Chief executive Adam Rytenskild’s remuneration target – including fixed pay and bonuses – is $4.5m this year but could hit $6.75m if he outperforms. Last year chairman Bruce Akhurst’s fees, which included superannuation, totalled $517,300.
The ASA is also advising shareholders to reject the granting options to Mr Rytenskild.
In the company’s annual report, Mr Gallop said: “The board reviewed Tabcorp’s remuneration benchmarking peer group. Prior to the Demerger, the peer group consisted of the ASX 25-75 companies which is no longer relevant.
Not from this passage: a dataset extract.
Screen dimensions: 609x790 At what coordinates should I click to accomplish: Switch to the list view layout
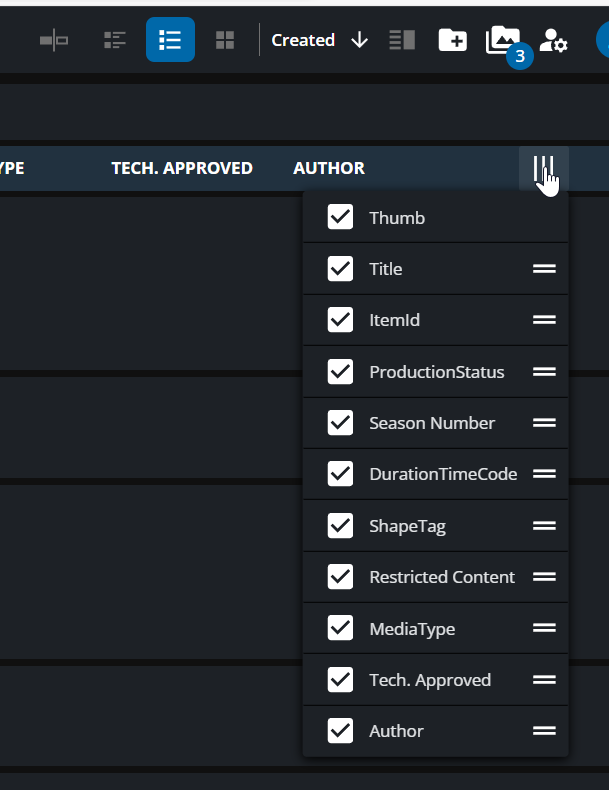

“The board considered several factors when determining an appropriate peer group, such as Tabcorp’s market capitalisation, annual revenue, ASX industry classification, the quality of directors required for a gambling company, operating in a complex environment, with heavy regulation and a higher degree of personal risk and exposure for individual directors, and the substantial time commitment required by directors to support management in the delivery of Tabcorp’s strategic transformation. Balancing the above factors, the board determined that a peer group consisting of ASX 51-200 companies with annual revenue of between $1bn and $4bn is appropriate.”
An ASA campaign for a vote against Tabcorp’s remuneration report failed last year.